--- Dataset ---
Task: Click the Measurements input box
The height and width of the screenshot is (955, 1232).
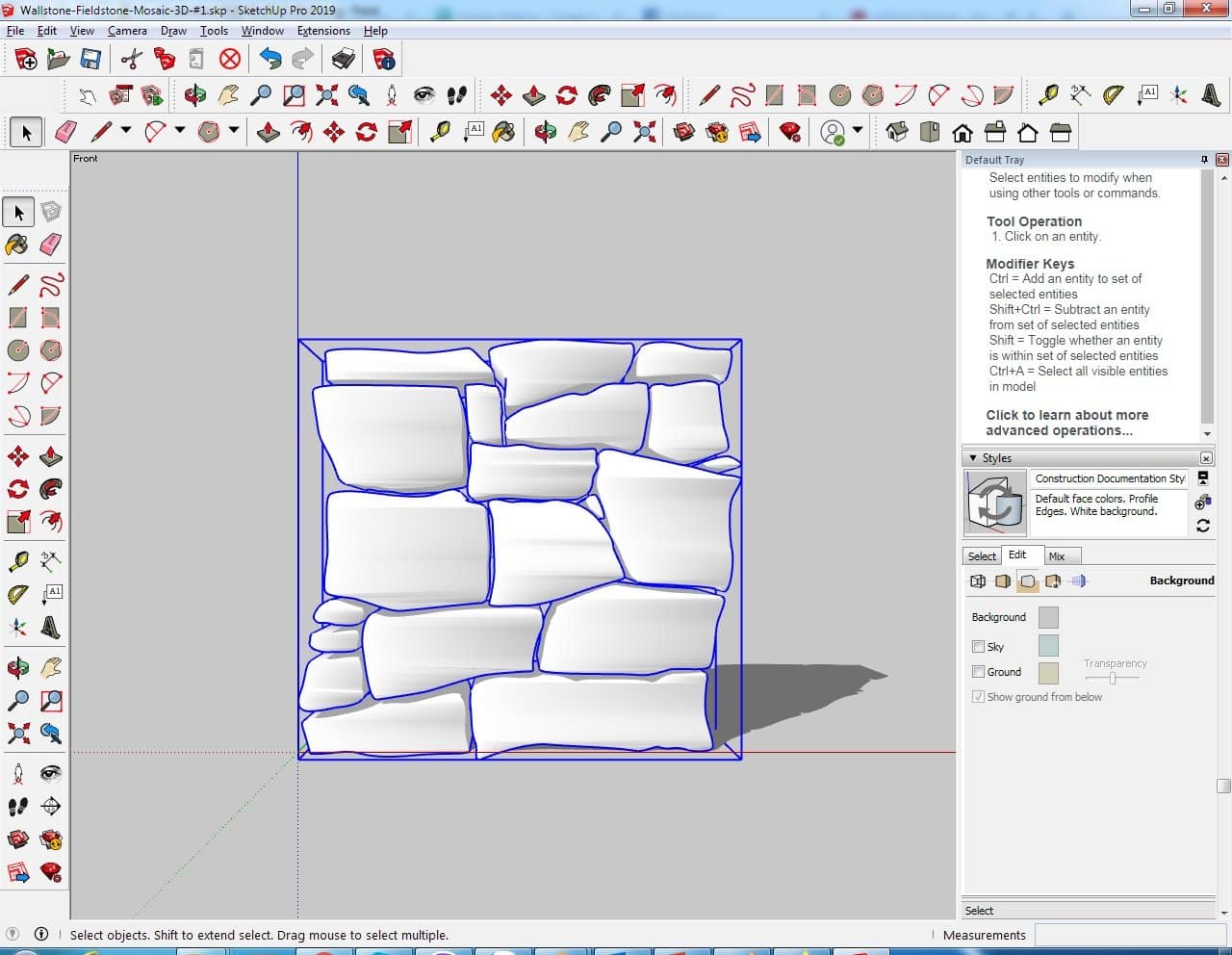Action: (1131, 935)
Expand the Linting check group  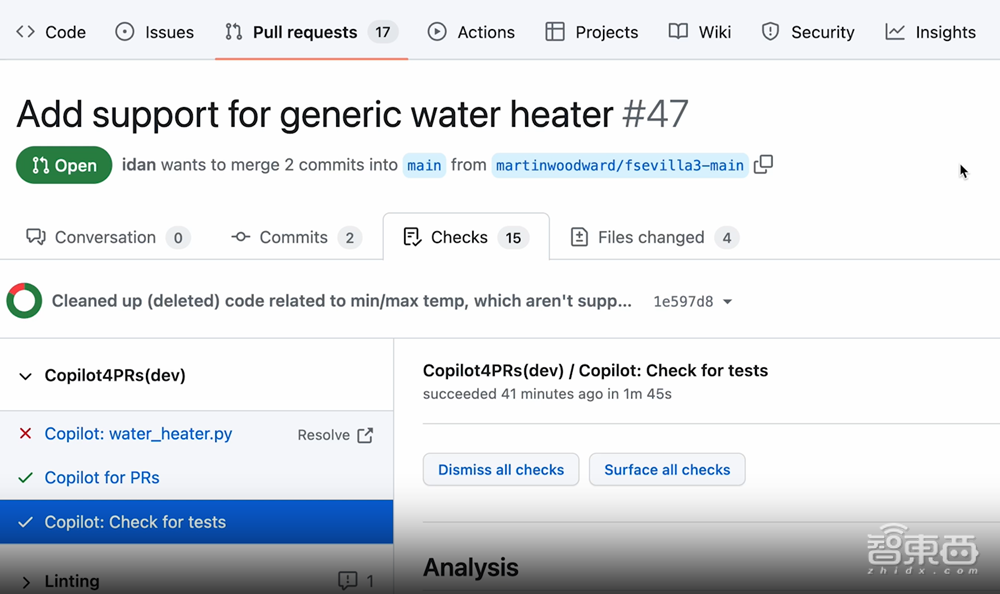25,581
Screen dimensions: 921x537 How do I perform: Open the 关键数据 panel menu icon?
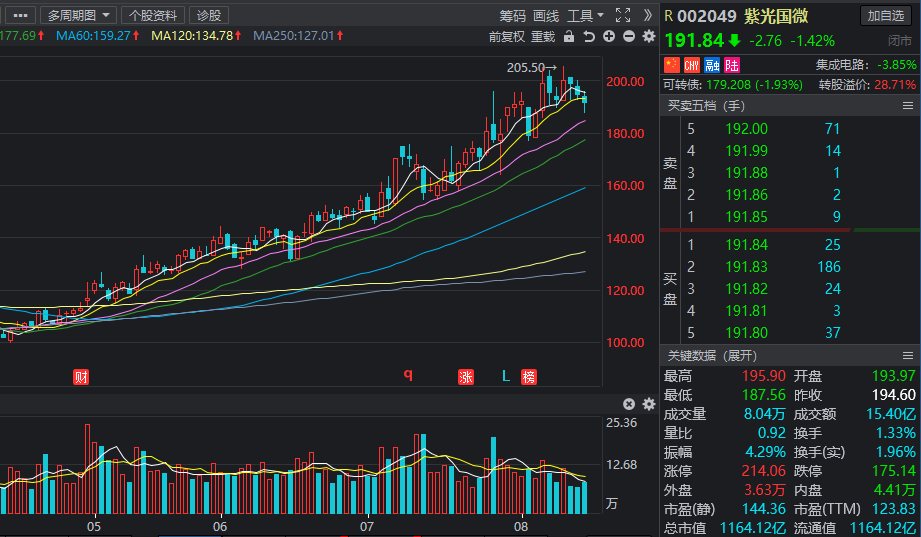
---
--- Dataset ---
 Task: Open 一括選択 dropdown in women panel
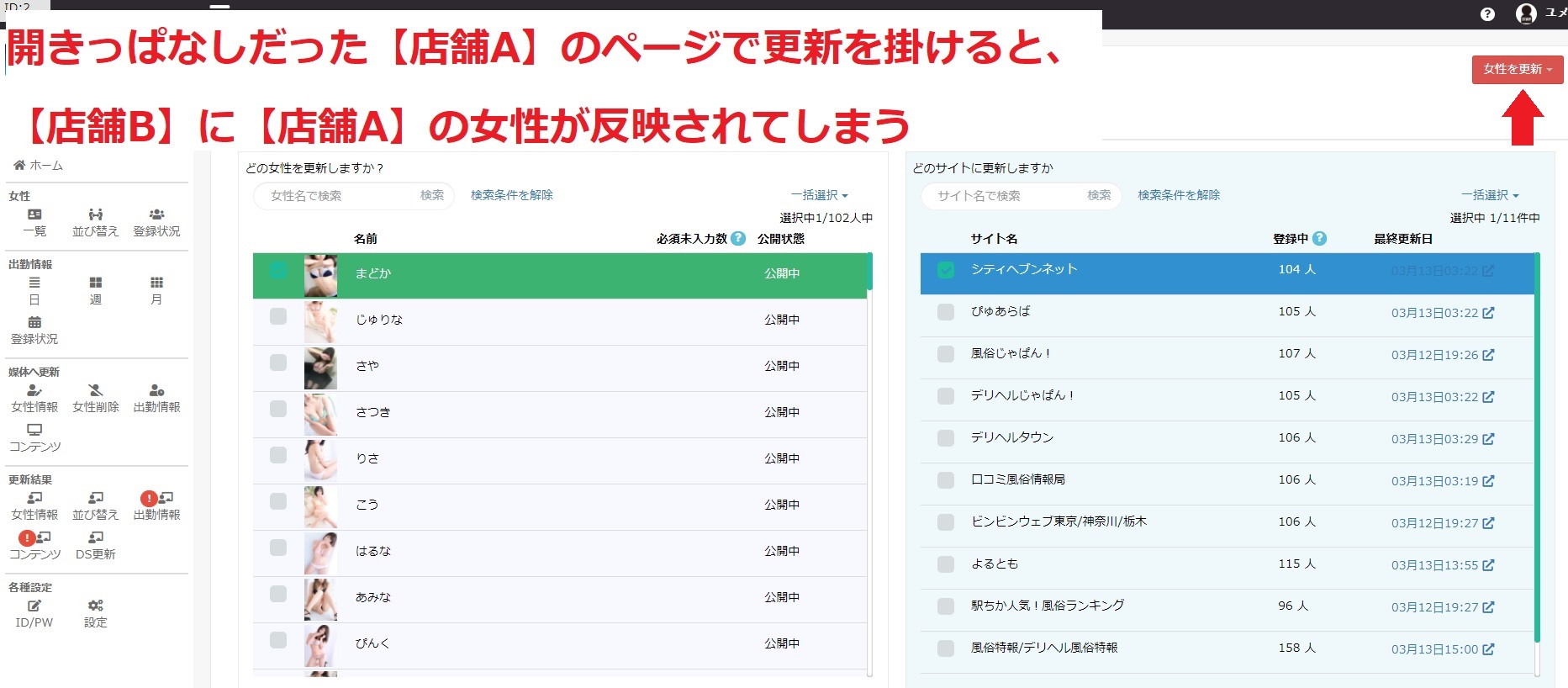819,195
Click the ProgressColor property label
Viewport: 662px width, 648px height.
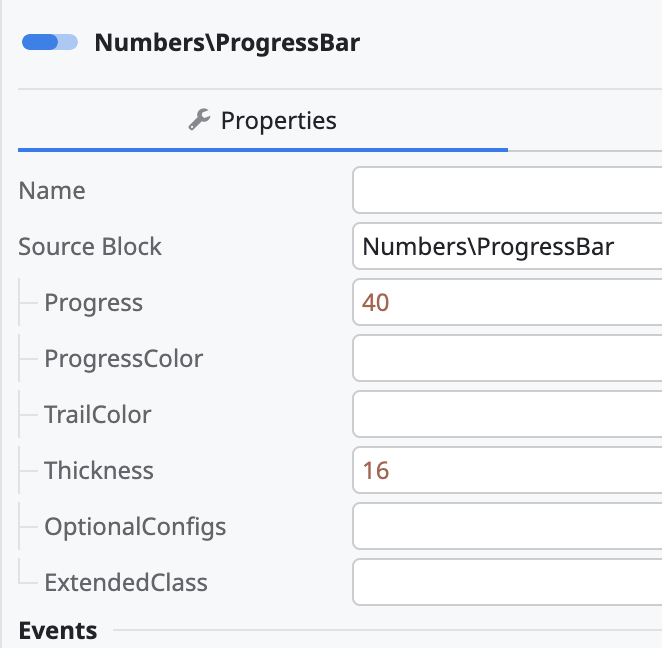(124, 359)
---
Pull out each line of the material above that contains the string "panel", matching case exactly.

Screen dimensions: 921x537 How do I perform: Open the 关键数据 panel menu icon?
 Task: Open 一括選択 dropdown in women panel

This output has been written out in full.